CANBERRA (Reuters) - U.S. Republican White House hopeful John McCain pledged On Tuesday to work with Australia to advance international climate change action and said the two allies should together push for a more open and tolerant China.

"Our alliance with Australia sets the standard," McCain wrote in the Australian newspaper, calling for a re-focusing in Washington on Pacific engagement and Asian allies such as Japan, South Korea, Singapore, Thailand, India and the Philippines.

"Firm commitments to our allies will set the stage for an American engagement of China that builds on the many areas of common interest we share with Beijing and encourages candor and progress in those areas where China has not fulfilled its responsibilities as a global power," McCain wrote.

Australia, a key Washington ally and original member of the coalition in Iraq and Afghanistan, faced along with the U.S. "unprecedented challenges in the area of proliferation," McCain said.

"The U.S. and Australia can also do more to reinforce the broader non-proliferation regime. I will also work with Australia and other allies to make the International Atomic Energy Agency more effective," he wrote.

With Australia led by Manadarin-speaking center-left Prime Minister Kevin Rudd, both countries could work to convince China's leadership that their "remarkable success rests ultimately on whether they can translate economic development into a more open and tolerant political process at home, and a more responsible foreign policy abroad," McCain wrote.

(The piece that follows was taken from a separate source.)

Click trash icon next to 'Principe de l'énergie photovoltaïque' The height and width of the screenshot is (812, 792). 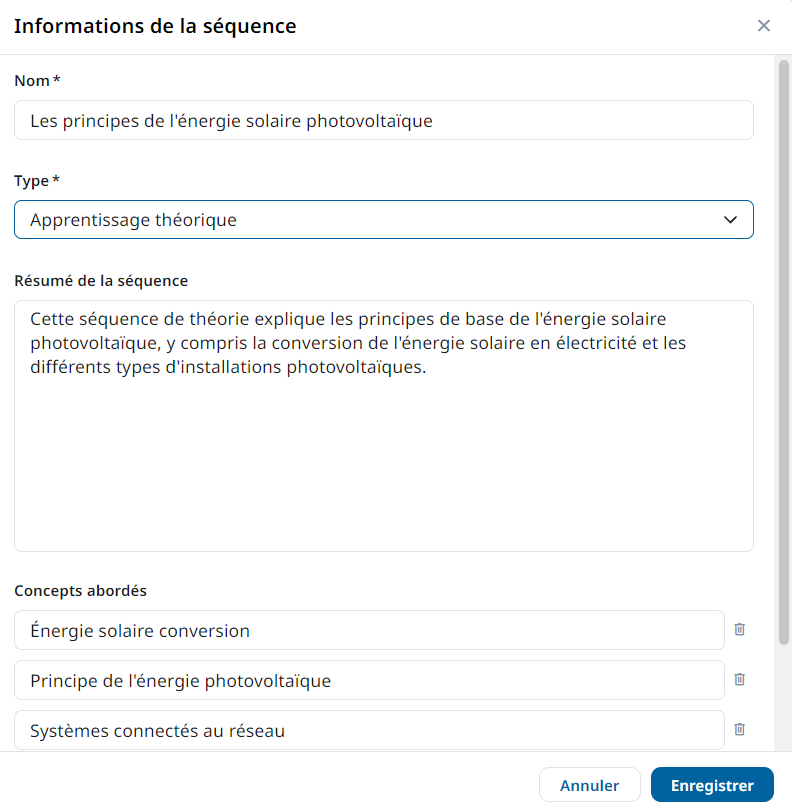tap(740, 680)
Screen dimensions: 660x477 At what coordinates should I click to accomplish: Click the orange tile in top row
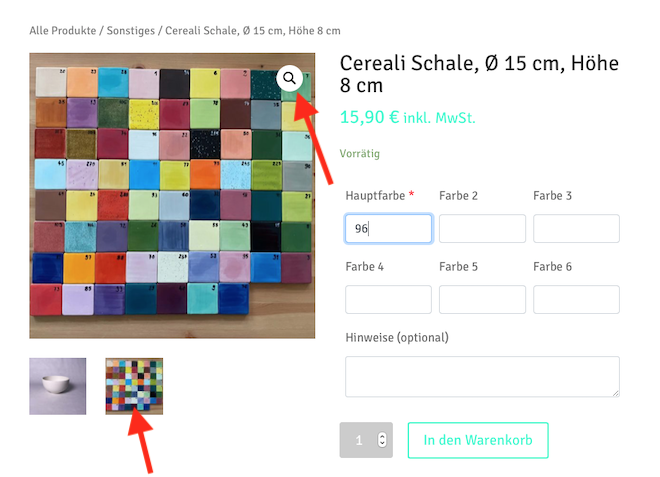point(82,83)
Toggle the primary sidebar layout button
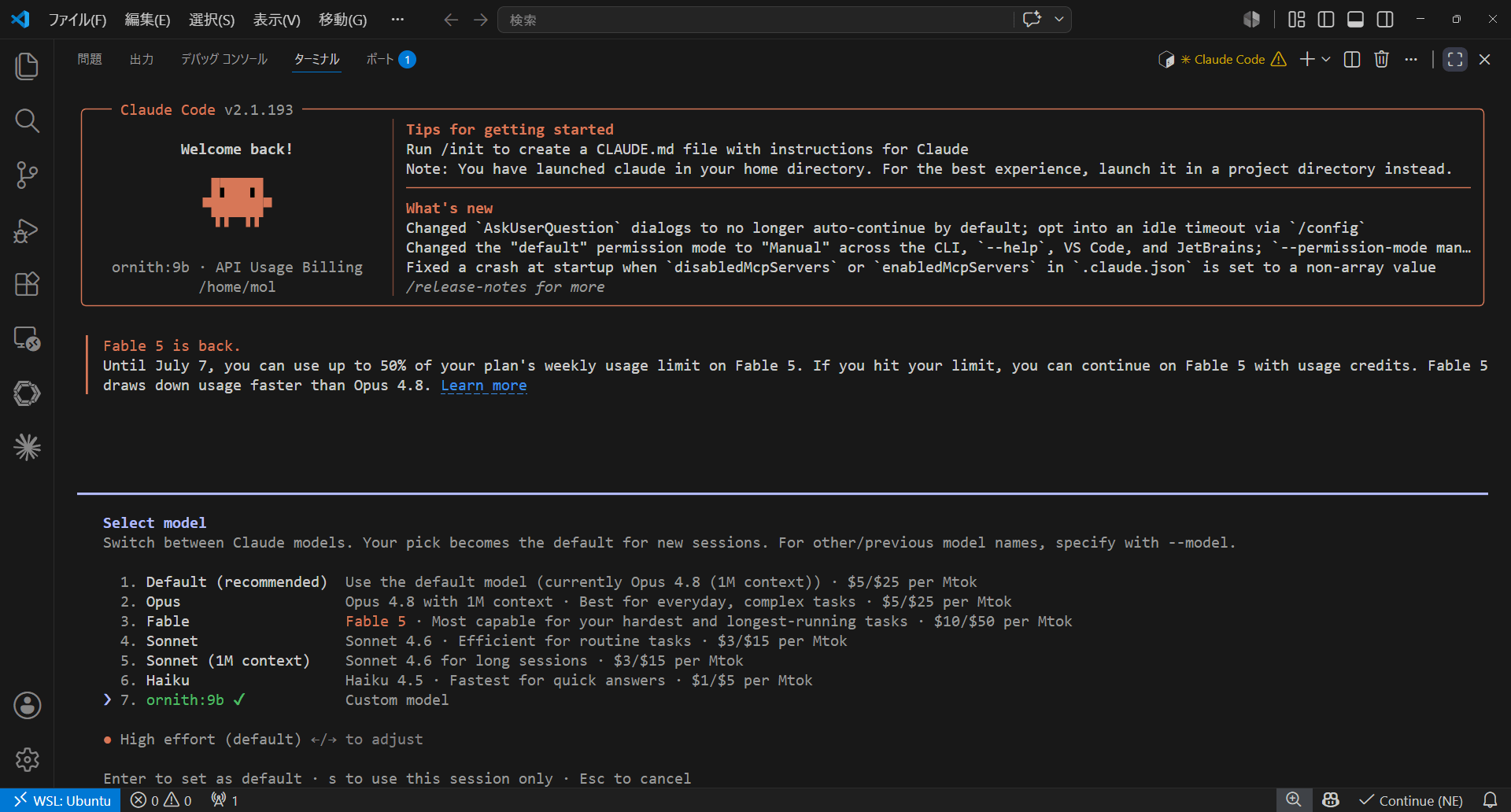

He said it was also time for the U.S., as the world's biggest polluter, to join Australia and support a market-based cap-and-trade system to reduce carbon emissions in a regime which India and China should be encouraged to embrace.

"Australians have looked to the U.S. for leadership on climate change and it is time for us to answer that call," McCain wrote.

Australia's Rudd, who made ratification of the Kyoto climate pact his first act on winning government last year, has promised introduction of one of the world's most comprehensive carbon emissions trading schemes by mid-2010.

McCain, whose family has military links to Australia stretching back to the 1908 arrival in Sydney of president Theodore Roosevelt's Great White Fleet, said the U.S. and Australia should also work together on trade liberalization.

"America has never won respect or created jobs by hiding behind protectionist walls and I will continue making the case for free trade, regardless of political expediency," he said.